- **INSTRUCTIONS FOR THE TASK**: The records below need to be repeated exactly, with every picture left out.

Top of DATASET EXCERPTS

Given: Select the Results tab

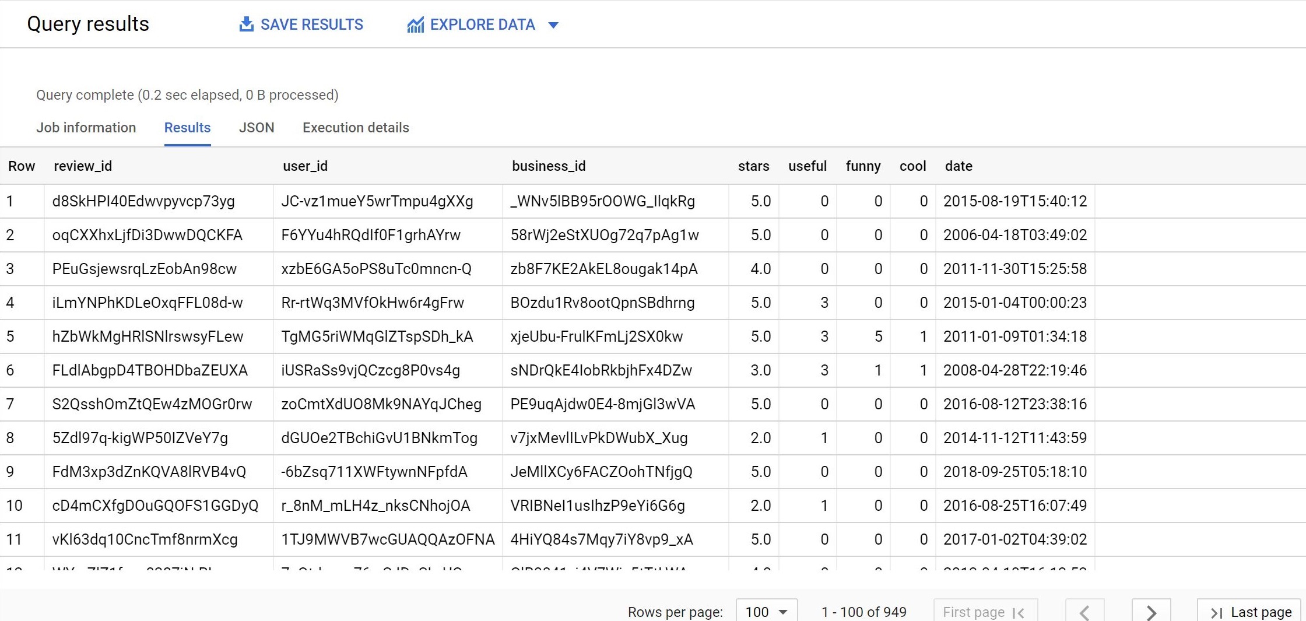Looking at the screenshot, I should 187,128.
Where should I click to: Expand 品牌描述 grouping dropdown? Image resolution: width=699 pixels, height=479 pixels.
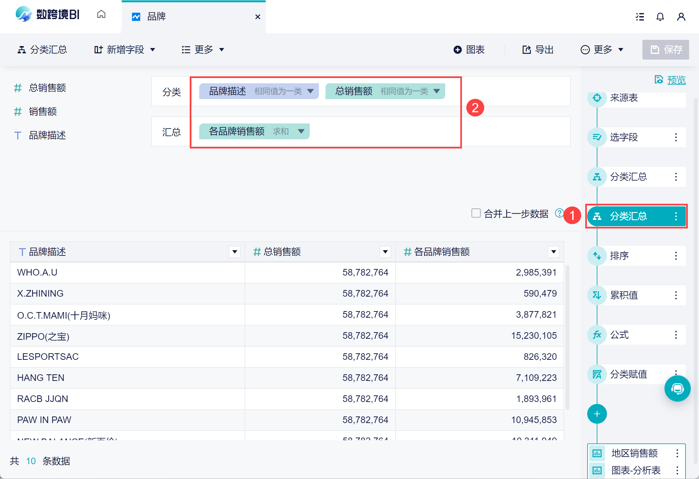point(310,91)
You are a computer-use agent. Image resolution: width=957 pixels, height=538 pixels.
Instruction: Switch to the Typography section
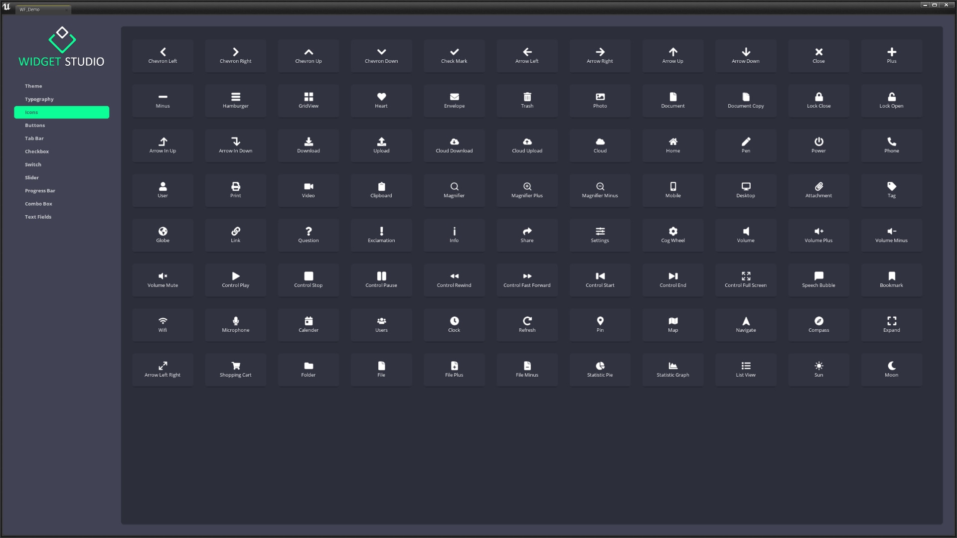click(39, 99)
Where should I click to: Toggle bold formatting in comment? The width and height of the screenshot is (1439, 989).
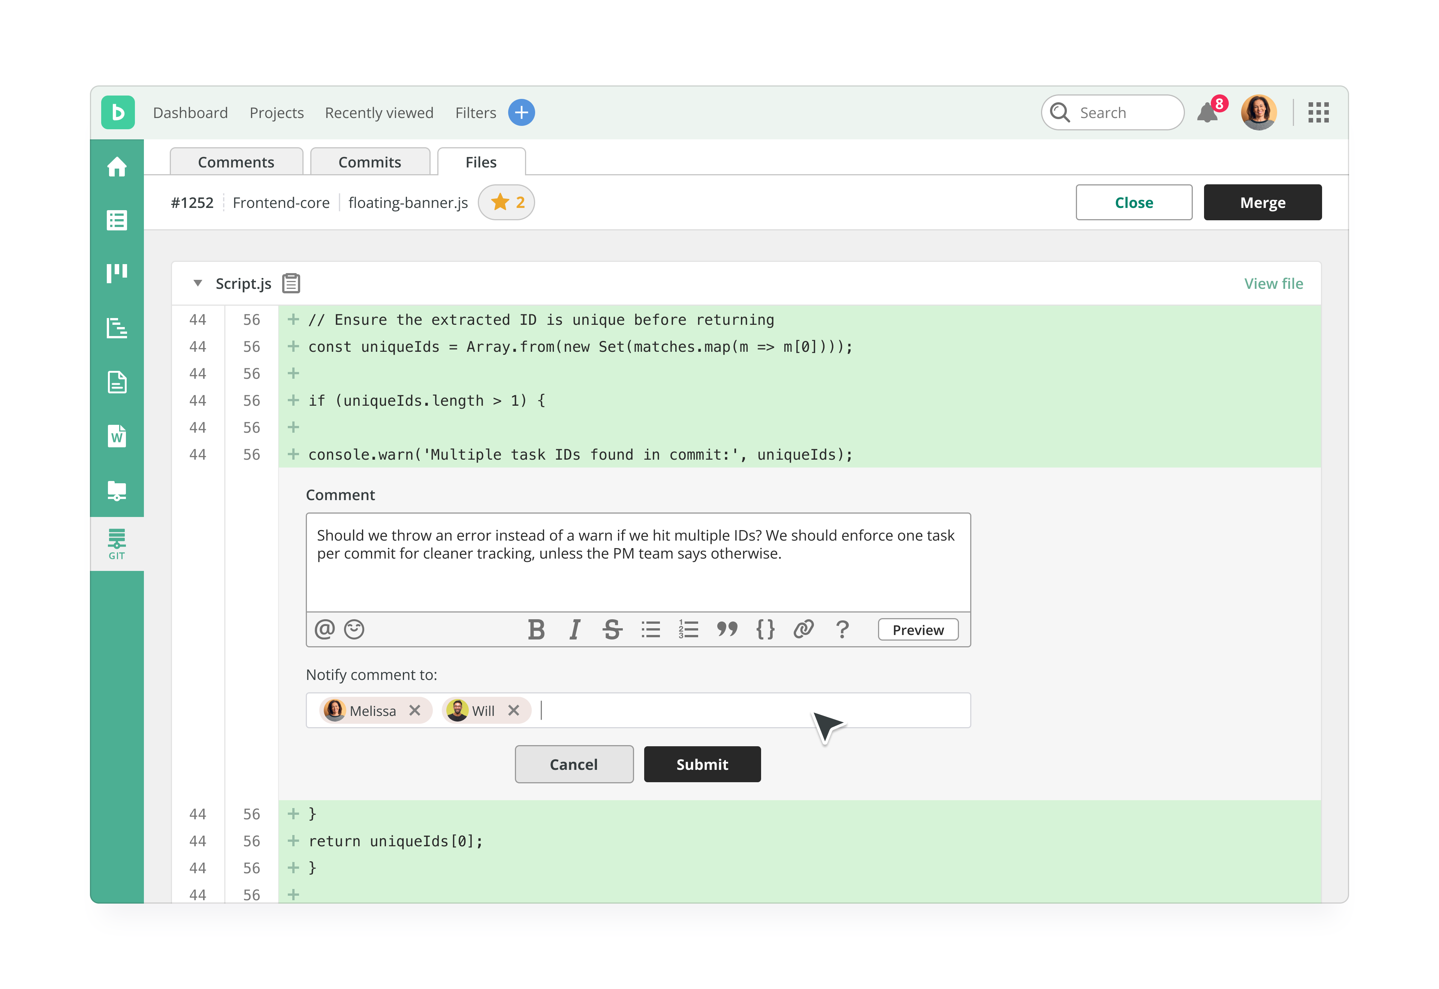click(536, 630)
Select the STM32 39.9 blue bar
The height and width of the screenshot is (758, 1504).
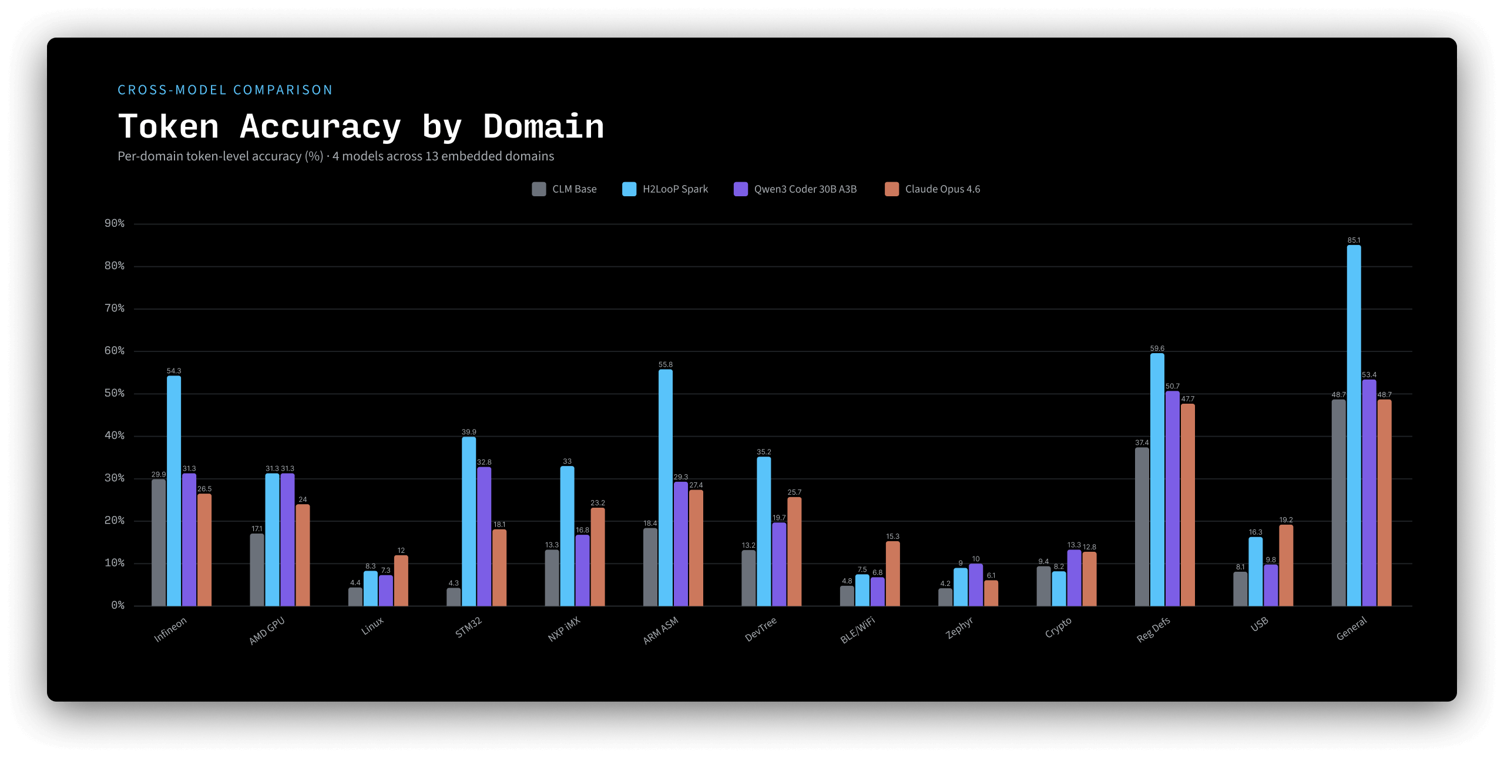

Bottom of DATASET EXCERPTS

- **TASK SOLUTION**:
Given: Select the Results tab

Looking at the screenshot, I should 187,128.
Where should I click to: Expand 品牌描述 grouping dropdown? Image resolution: width=699 pixels, height=479 pixels.
point(310,91)
You are a computer-use agent. Image resolution: width=957 pixels, height=538 pixels.
Instruction: Switch to the Typography section
click(39, 99)
Where should I click to: Toggle bold formatting in comment? The width and height of the screenshot is (1439, 989).
click(536, 630)
Select the STM32 39.9 blue bar
The height and width of the screenshot is (758, 1504).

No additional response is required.